Record excerpts START
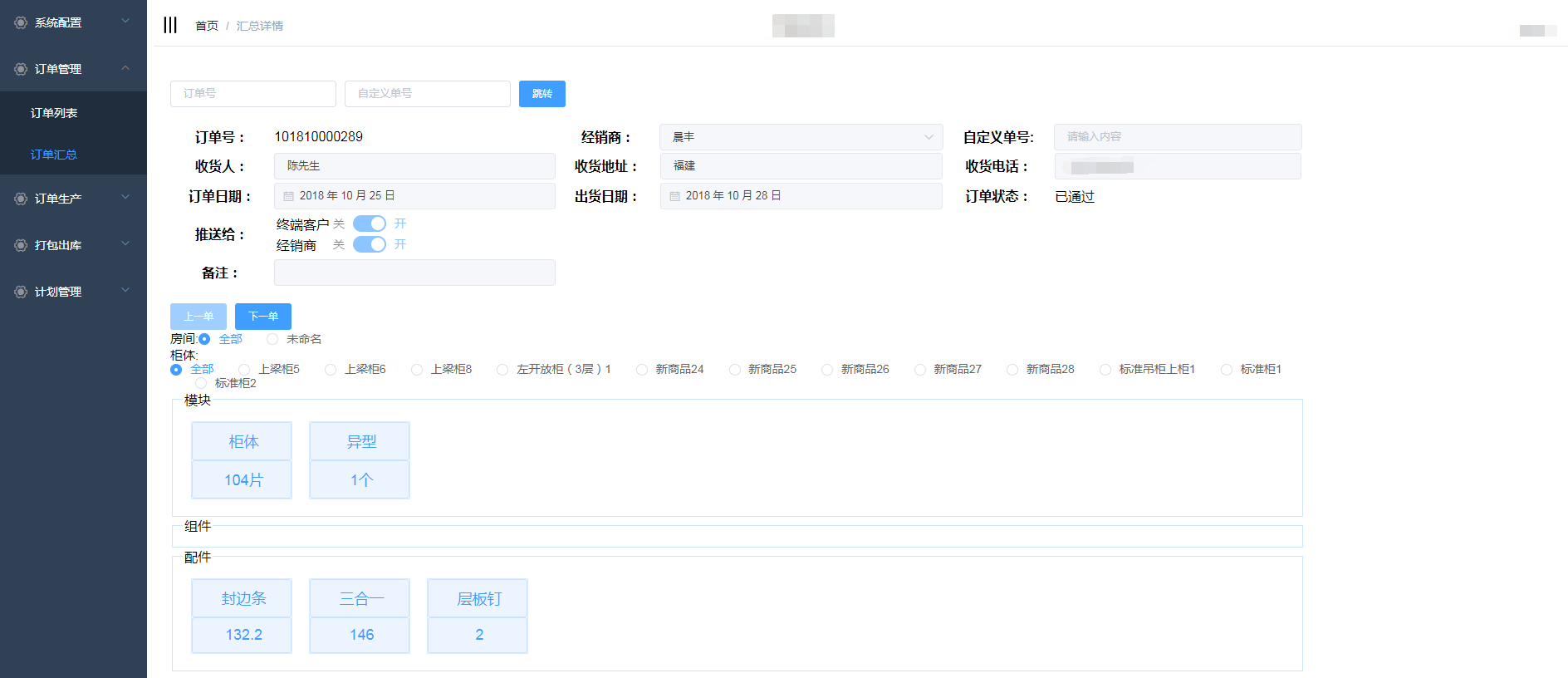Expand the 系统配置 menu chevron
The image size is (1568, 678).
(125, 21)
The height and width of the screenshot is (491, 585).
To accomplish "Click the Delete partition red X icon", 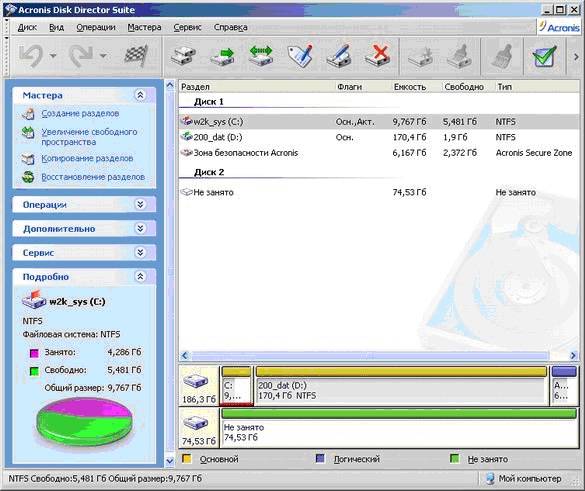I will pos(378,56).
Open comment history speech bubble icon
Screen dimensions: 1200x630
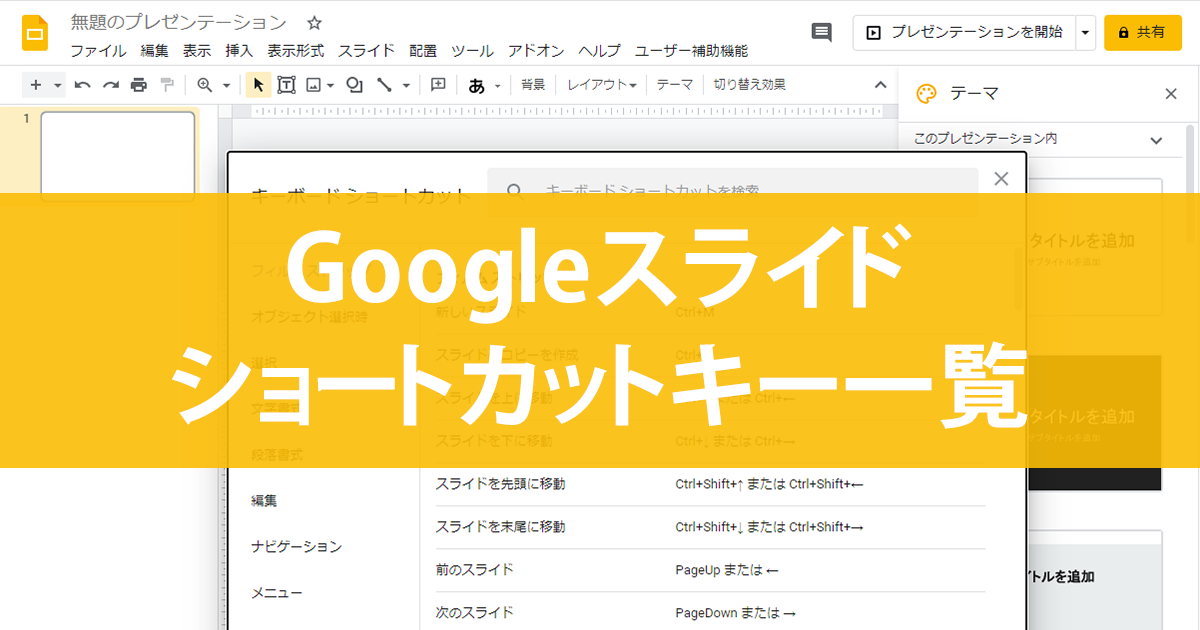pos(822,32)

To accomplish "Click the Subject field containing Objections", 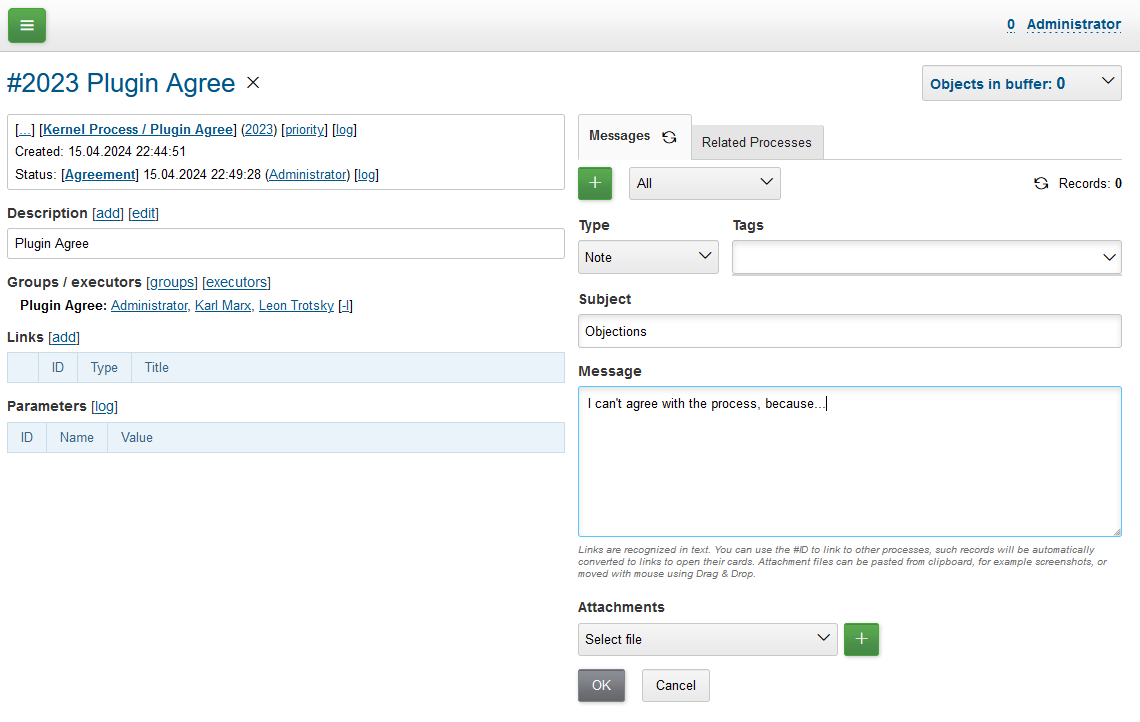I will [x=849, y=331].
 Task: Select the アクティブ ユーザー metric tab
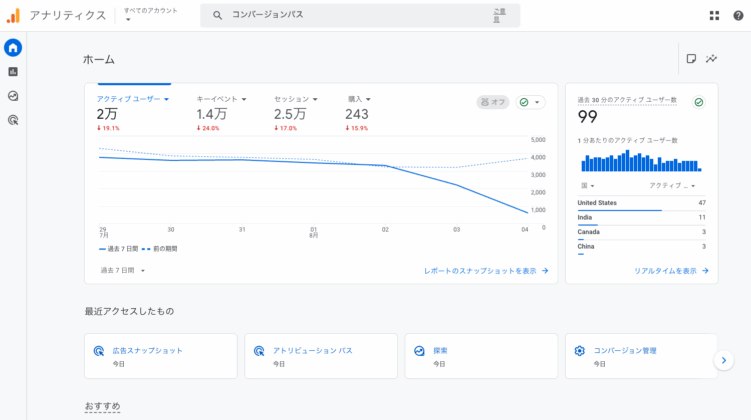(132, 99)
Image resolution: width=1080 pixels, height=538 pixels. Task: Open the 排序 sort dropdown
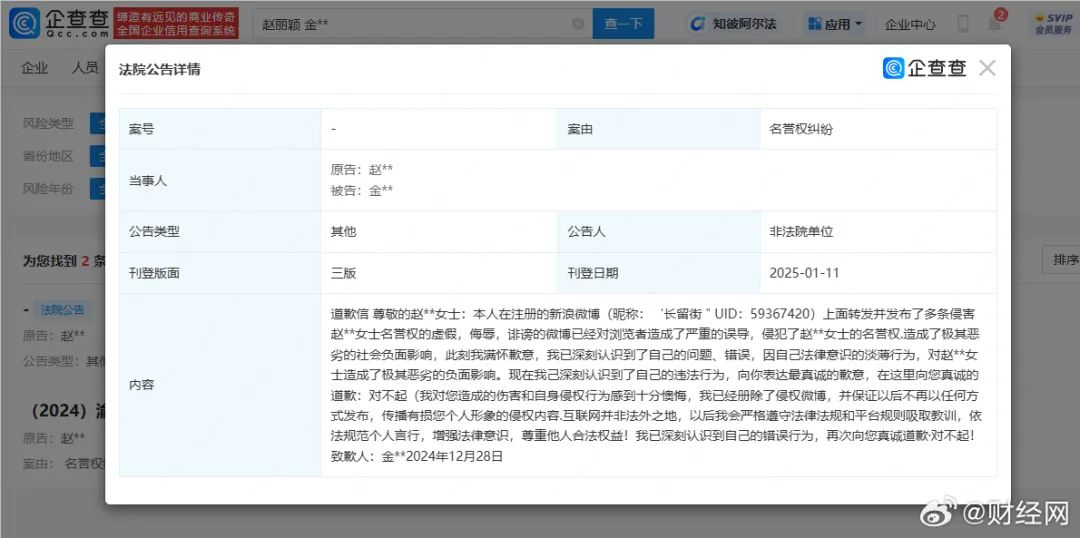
Record excerpts END
Copy out every line of the data where the word "width" occurs.

## Solution
The height and width of the screenshot is (491, 585).
Image resolution: width=1080 pixels, height=538 pixels. Task: Open the 排序 sort dropdown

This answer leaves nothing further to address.